You car's tyres seem pretty basic when you buy it. But if you need to get a replacement set for your vehicle, you may be aware that there are a lot of different options out there to choose from when it comes to tyres. This general overview should help set you in the right direction, whether you are looking to buy a new set of tyres identical to the ones already on your car, want to change to a different type of tyre or simply want to understand more about this important part of auto ownership. There are four main categories to consider: climate, usage, tyre size and vehicle type.
Tyres by Climate
People who live in parts of the world with extreme weather often need to consider temperature and precipitation when selecting tyres for their cars. For example, individuals in the northern hemisphere who live at the top of a mountain that regularly sees snow and ice may want to get special studded winter tyres to help ensure safety on the road. However, for most South Africans, this type of weather isn't an immediate concern. There are a few places in South Africa where snow is not unheard of, and temperatures below zero are, though rare, plausible in wintertime. On the other hand, summer tyres help optimise performance when temperatures stay above 7 degrees Celsius for the majority of the year.
For most people in South Africa, all-season tyres, which combine elements of summer and winter tyres and are suitable for the moderate temperatures experienced in most parts of the country. There is only a small segment of the South African population that needs to consider seasonal tyres, and even among that group, there will be a smaller proportion that can afford multiple sets of tyres, have space to store these different types of tyres and have the ability to change tyres at home. For everyone else in South Africa, all-season tyres are perfectly suitable.
Tyres by Usage
The ways and locations in which you use your car can also have an impact on what kind of tyres you should buy. If you regularly drive off-road on sand, dirt, mud, rocks or gravel, you may want to buy a tyre with increased traction. If you stick to city driving on paved roads, it makes better sense to select tyres designed for those conditions. The best tyres for city driving offer a short braking distance, low rolling resistance and durability. The last two considerations are related to finances. Low rolling resistance is related to fuel economy, meaning you can spend less money on petrol in the long run, and durability allows the tyres to stand up to the wear and tear associated with city driving, meaning you will have to replace your tyres less frequently. This saves money in the long term. If you do most of your driving on high-speed motorways, try to select tyres with good high-speed braking distance.

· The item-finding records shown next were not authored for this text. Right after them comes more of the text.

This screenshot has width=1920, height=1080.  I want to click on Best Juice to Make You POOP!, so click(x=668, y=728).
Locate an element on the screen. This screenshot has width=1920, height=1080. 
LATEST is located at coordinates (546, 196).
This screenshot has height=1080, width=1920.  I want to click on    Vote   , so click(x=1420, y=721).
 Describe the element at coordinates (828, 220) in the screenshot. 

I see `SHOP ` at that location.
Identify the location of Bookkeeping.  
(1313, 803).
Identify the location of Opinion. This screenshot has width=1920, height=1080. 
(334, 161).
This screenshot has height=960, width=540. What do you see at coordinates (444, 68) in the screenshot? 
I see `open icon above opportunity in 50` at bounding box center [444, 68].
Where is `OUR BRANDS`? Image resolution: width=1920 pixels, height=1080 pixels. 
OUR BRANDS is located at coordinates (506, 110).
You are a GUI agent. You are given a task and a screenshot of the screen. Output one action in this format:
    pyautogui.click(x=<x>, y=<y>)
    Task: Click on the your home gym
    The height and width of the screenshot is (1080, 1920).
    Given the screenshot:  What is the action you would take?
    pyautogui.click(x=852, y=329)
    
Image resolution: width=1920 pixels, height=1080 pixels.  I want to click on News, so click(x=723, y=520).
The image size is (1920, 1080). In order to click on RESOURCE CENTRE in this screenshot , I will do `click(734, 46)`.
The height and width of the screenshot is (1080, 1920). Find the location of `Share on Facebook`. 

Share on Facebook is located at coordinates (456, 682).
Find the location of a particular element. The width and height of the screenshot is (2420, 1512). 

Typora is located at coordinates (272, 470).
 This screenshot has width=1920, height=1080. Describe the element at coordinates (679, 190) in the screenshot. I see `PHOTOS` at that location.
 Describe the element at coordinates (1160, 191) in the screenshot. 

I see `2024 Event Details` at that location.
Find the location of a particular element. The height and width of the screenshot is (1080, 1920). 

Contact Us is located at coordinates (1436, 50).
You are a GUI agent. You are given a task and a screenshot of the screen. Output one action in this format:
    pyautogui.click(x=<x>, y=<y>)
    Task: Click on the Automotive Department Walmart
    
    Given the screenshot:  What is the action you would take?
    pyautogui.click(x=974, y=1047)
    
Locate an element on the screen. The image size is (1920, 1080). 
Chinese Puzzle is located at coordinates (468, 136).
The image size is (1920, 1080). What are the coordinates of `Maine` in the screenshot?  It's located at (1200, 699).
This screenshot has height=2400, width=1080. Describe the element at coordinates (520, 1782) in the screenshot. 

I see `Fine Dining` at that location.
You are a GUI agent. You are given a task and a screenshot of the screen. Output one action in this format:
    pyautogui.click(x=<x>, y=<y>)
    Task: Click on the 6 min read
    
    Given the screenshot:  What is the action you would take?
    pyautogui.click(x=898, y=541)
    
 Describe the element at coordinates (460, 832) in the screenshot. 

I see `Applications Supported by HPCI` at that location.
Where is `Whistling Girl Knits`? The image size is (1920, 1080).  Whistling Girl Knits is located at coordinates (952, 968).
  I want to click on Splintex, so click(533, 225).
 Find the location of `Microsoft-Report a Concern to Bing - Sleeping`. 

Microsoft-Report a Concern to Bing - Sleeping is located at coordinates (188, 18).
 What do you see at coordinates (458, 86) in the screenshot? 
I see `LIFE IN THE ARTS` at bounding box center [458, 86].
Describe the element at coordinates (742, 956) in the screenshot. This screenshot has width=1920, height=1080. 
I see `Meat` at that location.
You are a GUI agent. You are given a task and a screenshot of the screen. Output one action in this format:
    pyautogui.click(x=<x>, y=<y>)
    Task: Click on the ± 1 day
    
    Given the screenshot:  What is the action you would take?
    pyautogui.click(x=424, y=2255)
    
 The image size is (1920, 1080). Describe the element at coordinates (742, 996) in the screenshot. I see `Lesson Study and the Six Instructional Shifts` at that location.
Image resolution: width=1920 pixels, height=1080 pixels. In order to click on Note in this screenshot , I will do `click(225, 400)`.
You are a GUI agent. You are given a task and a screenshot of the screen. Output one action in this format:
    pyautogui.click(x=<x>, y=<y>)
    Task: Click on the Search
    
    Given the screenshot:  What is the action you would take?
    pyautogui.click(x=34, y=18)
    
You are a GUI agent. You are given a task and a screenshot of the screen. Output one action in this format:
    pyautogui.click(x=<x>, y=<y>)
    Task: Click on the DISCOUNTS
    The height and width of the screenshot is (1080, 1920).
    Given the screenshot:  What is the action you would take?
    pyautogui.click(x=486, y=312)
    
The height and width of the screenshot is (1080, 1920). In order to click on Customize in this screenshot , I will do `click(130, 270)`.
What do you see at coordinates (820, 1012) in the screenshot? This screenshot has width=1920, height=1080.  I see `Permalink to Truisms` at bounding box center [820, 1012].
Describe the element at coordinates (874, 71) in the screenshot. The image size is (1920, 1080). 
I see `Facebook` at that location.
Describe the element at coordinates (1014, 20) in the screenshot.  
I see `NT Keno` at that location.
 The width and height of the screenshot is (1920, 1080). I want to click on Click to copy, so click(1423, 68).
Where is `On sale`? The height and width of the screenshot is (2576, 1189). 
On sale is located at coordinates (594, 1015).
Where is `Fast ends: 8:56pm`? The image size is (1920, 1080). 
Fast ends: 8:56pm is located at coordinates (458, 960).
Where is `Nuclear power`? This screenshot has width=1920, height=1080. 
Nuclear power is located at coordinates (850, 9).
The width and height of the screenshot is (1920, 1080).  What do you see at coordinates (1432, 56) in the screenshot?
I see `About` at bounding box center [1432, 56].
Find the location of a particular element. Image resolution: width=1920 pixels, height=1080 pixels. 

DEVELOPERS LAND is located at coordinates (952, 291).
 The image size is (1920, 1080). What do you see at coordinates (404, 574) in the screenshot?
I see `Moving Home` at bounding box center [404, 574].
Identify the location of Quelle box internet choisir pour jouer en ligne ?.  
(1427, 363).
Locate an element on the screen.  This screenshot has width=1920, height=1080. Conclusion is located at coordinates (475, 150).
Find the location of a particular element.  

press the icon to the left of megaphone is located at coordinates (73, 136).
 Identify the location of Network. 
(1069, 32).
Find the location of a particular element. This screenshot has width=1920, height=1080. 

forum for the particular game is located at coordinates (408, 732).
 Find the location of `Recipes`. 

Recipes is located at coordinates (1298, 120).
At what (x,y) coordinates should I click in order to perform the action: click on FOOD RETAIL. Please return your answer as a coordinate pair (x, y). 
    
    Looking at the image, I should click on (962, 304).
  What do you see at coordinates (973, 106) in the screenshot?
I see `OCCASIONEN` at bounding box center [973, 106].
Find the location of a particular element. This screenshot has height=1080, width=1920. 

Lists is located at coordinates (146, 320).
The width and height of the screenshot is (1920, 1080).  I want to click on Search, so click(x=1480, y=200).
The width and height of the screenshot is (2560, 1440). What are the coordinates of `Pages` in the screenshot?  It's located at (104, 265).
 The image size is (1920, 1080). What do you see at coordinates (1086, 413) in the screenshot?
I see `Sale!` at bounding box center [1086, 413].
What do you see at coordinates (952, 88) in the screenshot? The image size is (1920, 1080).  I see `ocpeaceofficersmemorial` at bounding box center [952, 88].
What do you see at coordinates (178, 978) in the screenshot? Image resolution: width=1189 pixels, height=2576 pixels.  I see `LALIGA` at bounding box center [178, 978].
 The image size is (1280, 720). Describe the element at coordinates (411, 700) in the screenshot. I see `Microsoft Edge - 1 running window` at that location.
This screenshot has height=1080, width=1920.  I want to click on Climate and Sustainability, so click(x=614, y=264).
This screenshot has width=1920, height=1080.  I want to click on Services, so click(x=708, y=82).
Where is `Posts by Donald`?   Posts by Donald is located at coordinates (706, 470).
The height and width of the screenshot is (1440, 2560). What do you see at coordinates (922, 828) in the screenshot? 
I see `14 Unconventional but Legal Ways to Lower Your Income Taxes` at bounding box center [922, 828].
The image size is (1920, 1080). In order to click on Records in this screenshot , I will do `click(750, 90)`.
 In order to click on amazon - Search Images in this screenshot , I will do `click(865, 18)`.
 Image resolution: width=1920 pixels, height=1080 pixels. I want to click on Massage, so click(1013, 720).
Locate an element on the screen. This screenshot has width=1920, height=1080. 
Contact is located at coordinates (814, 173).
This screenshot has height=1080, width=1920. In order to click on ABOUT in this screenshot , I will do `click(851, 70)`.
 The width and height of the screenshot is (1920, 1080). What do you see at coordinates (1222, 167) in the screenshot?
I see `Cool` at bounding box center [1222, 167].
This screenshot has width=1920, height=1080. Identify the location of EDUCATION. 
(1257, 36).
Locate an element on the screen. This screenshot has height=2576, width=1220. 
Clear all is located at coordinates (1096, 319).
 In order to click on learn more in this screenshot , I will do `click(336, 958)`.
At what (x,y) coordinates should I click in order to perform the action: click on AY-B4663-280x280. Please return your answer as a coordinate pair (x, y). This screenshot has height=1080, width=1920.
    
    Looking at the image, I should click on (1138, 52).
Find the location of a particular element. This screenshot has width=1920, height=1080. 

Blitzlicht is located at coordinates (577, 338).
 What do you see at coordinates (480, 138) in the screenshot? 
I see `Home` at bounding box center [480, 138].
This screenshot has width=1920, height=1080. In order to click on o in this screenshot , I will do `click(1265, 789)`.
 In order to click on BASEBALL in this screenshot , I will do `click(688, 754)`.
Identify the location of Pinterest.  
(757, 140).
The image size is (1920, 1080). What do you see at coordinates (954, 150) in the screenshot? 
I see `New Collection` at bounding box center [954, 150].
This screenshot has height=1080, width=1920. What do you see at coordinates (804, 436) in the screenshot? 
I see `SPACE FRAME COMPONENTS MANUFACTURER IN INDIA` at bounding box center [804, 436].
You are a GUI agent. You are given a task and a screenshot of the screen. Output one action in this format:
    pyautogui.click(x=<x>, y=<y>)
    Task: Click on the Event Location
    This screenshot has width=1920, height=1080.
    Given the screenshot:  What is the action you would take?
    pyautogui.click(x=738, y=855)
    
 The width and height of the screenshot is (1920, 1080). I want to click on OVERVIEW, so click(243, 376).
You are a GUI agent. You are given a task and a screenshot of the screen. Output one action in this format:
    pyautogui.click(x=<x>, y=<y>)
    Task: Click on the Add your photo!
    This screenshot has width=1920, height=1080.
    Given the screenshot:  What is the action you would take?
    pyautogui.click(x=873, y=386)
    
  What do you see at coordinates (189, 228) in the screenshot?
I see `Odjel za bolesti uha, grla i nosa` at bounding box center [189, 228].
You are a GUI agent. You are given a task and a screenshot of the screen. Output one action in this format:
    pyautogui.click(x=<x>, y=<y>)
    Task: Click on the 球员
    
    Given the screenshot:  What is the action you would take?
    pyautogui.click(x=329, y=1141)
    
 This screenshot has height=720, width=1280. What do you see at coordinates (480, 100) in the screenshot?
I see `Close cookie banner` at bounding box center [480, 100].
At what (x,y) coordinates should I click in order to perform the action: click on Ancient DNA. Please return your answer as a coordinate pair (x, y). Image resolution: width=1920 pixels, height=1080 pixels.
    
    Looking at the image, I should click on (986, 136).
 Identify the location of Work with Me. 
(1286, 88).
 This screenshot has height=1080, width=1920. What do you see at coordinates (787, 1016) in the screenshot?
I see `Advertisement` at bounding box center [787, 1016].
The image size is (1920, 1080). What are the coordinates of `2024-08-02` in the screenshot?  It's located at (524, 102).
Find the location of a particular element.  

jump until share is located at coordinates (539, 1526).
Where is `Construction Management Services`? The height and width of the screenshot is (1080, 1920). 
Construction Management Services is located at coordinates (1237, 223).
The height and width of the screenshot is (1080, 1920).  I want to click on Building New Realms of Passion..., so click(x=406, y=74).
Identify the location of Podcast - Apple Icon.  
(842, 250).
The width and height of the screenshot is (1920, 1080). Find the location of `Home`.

Car manufacturers carefully select standard tyres for each model car they make. This means that each manufacturer names an optimal tyre size for every car. If you are the first owner of your car or you know that the previous owner never replaced the tyres, you should be able to read information printed on the sidewall of the tyre. This will tell you the tyres' dimensions, allowing you to use that information to purchase identically sized new tyres. Some car owners choose to put larger tyres on their cars, but in general, this is not advisable. There are a variety of concerns related to tyre size, including fuel efficiency, safety and the overall health of the car's frame and components. Going with the original equipment size is the best idea.
Tyres by Vehicle Type
Sometimes, the type of vehicle you drive affects the kind of tyres you should use. For example, 4x4 vehicles typically need to have a matching set of four identical tyres, while two-wheel-drive cars can have two different sets of tyres, with identical tyres on each axle. Drivers who own sports cars may want to get specific tyres that help these light cars grip the road, increasing traction and safety.
Though there are a lot of tyres from which to choose, if the tyres that came with your car are working for you, there may be no need to switch to a new type of tyre. Make sure you get your tyres checked regularly, and have them rotated and replaced as needed. If you end up moving to a new location with a drastically different climate, it may make sense to get some seasonal tyres. In South Africa, though, chances are slim that seasonal tyres will end up being a practical choice. Sticking with the manufacturer-selected all-season tyres for your specific vehicle is usually a good idea.